Обидчиком был молодой парень, ученик выпускного 10-го класса. Я не помню ни его имени, ни даже того, кем он приходился старику: сыном, внуком или племянником. Помню только, что он был очень высок, очень худ, узкоплеч и тонок в кости. Он не участвовал в застолье. Его звали и звали, но он, что-то промычав в ответ, так и не вышел в гостиную из своей дальней комнаты.
Только после ужина, когда сам старик позвал его послушать чудесного мальчика, он приплёлся в гостиную, и, ни с кем не поздоровавшись, улёгся на стоящий у стены большой диван, который, однако был короче длинного парня.
Он улёгся, положив голову на диванный валик, дальний от рядом с диваном стоящего моего декламационного стула, а его вытянутые ноги в белых носках опирались икрами на ближний ко мне валик и их узкие длинные ступни находились в полуметре от меня.
Все время моего вдохновенного чтения парень лежал неподвижно, полуприкрыв веки и не проявлял никакого интереса к происходящему. Ничего так ни обижает артиста, как показное безразличие зрителя. Я не смог преодолеть его, как ни старался. Особенно меня раздражали почему-то эти стоящие перед глазами каким-то малопонятным то ли презрением, то ли укором его белые-белые носки.
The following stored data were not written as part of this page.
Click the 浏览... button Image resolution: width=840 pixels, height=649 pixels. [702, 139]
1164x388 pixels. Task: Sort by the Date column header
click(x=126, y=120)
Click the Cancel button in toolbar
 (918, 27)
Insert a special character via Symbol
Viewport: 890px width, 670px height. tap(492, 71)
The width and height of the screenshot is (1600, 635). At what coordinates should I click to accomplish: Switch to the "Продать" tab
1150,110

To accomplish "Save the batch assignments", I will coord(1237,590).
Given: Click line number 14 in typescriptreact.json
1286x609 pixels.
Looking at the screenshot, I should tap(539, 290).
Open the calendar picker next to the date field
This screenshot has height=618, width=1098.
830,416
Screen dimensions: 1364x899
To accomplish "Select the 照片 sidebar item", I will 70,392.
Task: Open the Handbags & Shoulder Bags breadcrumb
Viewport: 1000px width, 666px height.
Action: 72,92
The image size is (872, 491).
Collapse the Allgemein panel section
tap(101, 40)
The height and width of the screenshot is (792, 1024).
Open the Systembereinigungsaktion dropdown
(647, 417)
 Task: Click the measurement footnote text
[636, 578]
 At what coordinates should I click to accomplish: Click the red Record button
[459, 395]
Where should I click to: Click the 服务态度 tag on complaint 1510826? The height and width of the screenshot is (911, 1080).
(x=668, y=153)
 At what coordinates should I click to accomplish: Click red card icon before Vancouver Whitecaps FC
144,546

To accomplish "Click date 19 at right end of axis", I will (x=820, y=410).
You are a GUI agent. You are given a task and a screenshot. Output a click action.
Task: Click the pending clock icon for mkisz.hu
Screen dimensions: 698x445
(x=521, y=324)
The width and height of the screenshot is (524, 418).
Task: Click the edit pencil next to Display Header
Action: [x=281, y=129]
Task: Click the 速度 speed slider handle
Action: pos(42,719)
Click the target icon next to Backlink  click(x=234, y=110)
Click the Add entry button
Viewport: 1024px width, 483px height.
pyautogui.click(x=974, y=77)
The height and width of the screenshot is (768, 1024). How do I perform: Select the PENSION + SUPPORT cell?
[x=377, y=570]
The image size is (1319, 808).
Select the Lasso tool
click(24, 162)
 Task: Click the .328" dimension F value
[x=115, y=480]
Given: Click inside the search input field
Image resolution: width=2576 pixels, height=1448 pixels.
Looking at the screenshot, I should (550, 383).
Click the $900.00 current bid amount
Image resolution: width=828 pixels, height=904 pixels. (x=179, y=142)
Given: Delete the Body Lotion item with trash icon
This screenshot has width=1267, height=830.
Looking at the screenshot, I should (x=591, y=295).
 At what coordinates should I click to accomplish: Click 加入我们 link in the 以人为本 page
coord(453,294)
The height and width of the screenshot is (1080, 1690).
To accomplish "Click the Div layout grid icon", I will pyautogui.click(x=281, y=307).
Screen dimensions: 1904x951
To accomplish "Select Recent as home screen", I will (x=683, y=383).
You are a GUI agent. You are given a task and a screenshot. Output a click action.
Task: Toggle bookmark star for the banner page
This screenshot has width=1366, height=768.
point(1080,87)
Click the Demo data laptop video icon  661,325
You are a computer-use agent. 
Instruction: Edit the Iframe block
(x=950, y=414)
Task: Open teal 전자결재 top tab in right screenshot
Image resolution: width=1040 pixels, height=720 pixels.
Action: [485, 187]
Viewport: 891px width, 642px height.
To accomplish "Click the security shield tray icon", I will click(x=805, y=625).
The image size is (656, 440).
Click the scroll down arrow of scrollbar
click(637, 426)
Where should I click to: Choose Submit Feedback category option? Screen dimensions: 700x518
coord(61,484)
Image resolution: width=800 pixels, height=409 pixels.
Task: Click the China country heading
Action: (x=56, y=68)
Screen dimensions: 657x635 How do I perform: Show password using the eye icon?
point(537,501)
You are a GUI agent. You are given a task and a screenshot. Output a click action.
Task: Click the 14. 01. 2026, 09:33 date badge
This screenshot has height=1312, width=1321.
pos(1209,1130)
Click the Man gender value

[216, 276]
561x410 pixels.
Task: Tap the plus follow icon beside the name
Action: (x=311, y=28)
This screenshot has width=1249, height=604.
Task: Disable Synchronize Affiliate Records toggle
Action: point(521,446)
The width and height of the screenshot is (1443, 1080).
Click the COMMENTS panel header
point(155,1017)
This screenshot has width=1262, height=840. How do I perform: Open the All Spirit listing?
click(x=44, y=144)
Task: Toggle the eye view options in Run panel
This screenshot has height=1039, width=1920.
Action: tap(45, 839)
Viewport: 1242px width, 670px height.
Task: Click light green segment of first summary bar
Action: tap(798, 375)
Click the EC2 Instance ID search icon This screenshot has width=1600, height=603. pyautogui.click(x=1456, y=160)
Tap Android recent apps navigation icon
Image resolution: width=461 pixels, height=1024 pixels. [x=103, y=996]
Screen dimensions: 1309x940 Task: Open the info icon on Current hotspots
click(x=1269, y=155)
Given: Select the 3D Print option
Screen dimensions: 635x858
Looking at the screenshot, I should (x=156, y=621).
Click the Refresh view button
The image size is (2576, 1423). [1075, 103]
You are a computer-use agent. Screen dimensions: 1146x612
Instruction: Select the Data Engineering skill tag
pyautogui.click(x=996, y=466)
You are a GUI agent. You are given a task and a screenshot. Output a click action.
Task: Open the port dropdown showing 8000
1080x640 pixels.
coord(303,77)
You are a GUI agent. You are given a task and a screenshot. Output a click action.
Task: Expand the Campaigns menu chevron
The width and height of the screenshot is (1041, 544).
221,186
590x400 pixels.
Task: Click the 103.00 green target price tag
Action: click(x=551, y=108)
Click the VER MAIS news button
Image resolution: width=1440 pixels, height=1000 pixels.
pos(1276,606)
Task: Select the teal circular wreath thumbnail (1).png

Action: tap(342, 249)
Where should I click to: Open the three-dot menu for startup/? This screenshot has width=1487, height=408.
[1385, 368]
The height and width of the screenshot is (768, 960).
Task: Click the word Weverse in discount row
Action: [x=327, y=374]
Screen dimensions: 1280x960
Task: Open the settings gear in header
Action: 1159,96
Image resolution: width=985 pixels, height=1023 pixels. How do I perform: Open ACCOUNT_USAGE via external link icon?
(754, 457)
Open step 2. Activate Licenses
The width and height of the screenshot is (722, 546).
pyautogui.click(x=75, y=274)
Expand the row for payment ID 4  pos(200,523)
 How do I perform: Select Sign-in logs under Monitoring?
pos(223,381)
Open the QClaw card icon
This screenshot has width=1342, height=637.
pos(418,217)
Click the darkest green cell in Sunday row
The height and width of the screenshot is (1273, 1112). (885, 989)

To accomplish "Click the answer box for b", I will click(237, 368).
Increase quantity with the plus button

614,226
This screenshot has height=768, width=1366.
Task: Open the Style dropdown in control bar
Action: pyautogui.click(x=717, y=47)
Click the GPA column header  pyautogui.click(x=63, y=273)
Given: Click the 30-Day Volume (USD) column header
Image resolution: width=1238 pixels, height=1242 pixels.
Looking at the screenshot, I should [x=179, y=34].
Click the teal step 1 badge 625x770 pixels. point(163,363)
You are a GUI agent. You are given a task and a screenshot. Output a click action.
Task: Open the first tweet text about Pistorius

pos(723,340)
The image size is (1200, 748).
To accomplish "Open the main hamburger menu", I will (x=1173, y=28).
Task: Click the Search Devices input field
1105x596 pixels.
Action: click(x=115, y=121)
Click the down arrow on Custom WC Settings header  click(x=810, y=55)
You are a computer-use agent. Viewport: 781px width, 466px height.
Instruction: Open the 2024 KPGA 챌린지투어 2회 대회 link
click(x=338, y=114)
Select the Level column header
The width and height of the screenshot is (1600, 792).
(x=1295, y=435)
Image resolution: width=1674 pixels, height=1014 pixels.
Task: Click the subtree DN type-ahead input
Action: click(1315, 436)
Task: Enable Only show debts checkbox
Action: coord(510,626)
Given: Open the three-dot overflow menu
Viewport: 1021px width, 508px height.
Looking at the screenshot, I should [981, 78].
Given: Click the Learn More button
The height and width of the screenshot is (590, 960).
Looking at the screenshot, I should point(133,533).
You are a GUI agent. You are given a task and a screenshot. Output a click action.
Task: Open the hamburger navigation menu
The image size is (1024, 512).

Вечер был испорчен. Я зачислил длинного парня во враги, насупился и, поковырявшись в торте, есть его не стал. Мать даже забеспокоилась, ни заболел ли…
Прошло совсем немного времени и из разговоров взрослых я узнал, что на следующий день после огорчившего меня праздничного застолья тот странный нескладно длинный парень покончил жизнь самоубийством / застрелился? / по причине несчастной любви к девушке из соседней женской школы.
Эта была первая, запомнившаяся мне человеческая смерть, и до сих пор, единственная в моем окружении смерть из-за несчастной любви. На этом печальном событии закончилась моя звёздно-эстрадная карьера. Я сам, потеряв интерес, и устыдившись произошедшим с тем парнем, облыжно зачисленным мною во враги, прекратил ее. Мать поняла и на продолжении карьеры не настаивала. Сухой ее остаток: многое из того пушкинского, что я запомнил еще не умея читать, помню и до сих пор, на восьмом десятке прожитых лет.
Позже, уже старшим школьником, я слышал разговоры о том, как юный Гальперин решил уйти из жизни, узнав от добрых людей, что его гордая, неприкасаемая любовь: комсомолка, спортсменка и красавица, похожая на актрису Людмилу Целиковскую, и игравшая с ним как кошка с мышью, то отпуская, то вновь притягивая к себе острыми коготками, с девятого класса жила со своим тренером по гимнастике, была беременна от него и сделала подпольный аборт.
Говорили также, что через два года после смерти парня, она, уже студенткой, сорвалась с верхней жерди разновысоких брусьев и серьёзно повредив позвоночник, стала калекой на всю оставшуюся жизнь. Говорили, что таким образом бог наказал ее за того парня.
Но то была всего лишь фигура речи. В бога говорившие не верили. Тогда, в конце 50-х, религия была еще опиумом для народа и, как таковая, в отличие от нынешних благочестивых времён, начальством категорически не поощрялась.